There are analogous situations where the only option is to decenter the lens as in Fig. 4b when the interface is a flat on the lens, the usual situation when the curve is concave. Here it is impossible to tilt the lens if the flat is not perpendicular to the optical axis of the lens. The only way to correct for centration is to decenter the lens. In Fig. 4b this will largely correct for the wedge error in edging but not completely since the axes of the cell and lens are not parallel. These two situations point out the connections between the tolerancing of the cell and the lens. If the mating surface to a convex spherical surface is a seat as in Fig. 4a then the seat concentricity limits the centering of the lens. If the lens sits on a flat seat as in Fig. 4b, then the lens must be precisely edged to assure the flat is perpendicular to the optical axis of the lens. The cell seat centration is not important, but it must be perpendicular to the cell axis.

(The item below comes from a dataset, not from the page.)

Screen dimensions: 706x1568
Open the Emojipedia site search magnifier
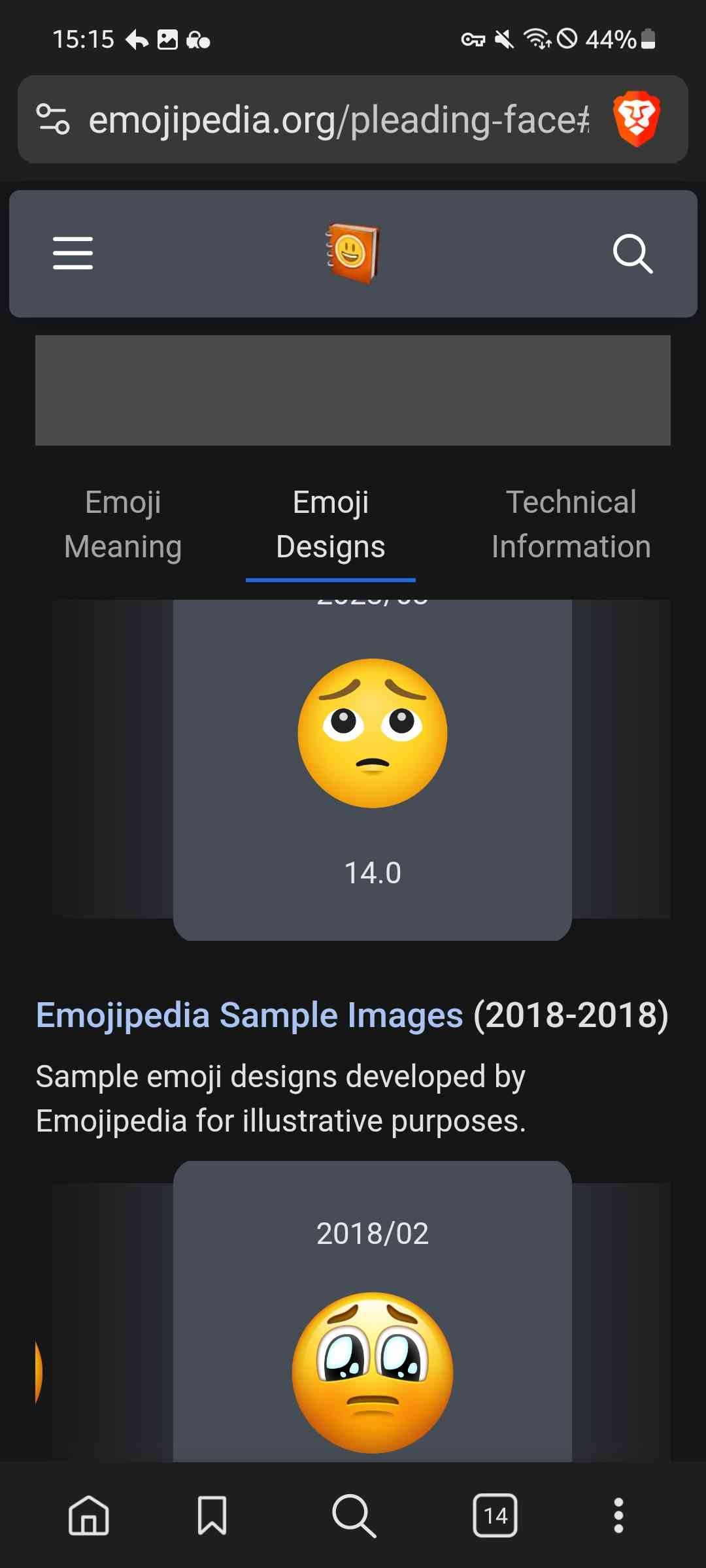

Fig. 4a Lens with a convex surface sitting on a bond ring seat with the concave surface perfectly centered by tilting the lens in the seat, and Fig. 4b where the lens sits on a flat seat and decenter is the only possible centration correction which will not completely work because the axes are not parallel
With these thoughts about tolerances in mind let me recommend the recent book by Herman, Aikens and Youngworth, “Modern Optics Drawings: The ISO 10110 Companion” published by SPIE. Because the optical drawings on centering in Chapter 8 all have to do with making and inspecting lenses as mechanical parts, virtually all the discussion is about mechanical methods of inspection and tolerancing.

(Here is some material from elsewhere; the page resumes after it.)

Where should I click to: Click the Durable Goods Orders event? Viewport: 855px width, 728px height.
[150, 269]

This is just the area where many optical designers are unfamiliar with the techniques used to inspect optical elements. The book has numerous examples of how the tolerances on the drawing relate to the mechanical centration properties of the lenses and the mechanical methods of measuring them.
Hopefully I have given you an introduction to optical methods of verifying these measurements by making slight changes to the concepts in Figs 3 and 4. This introduction is hardly complete and in later Chapters we could revisit how to optically verify that lens elements meet the tolerances on drawings. Again, I highly recommend the book on the ISO drawing standard. It is used internationally and most optical drawings these days follow the ISO standard.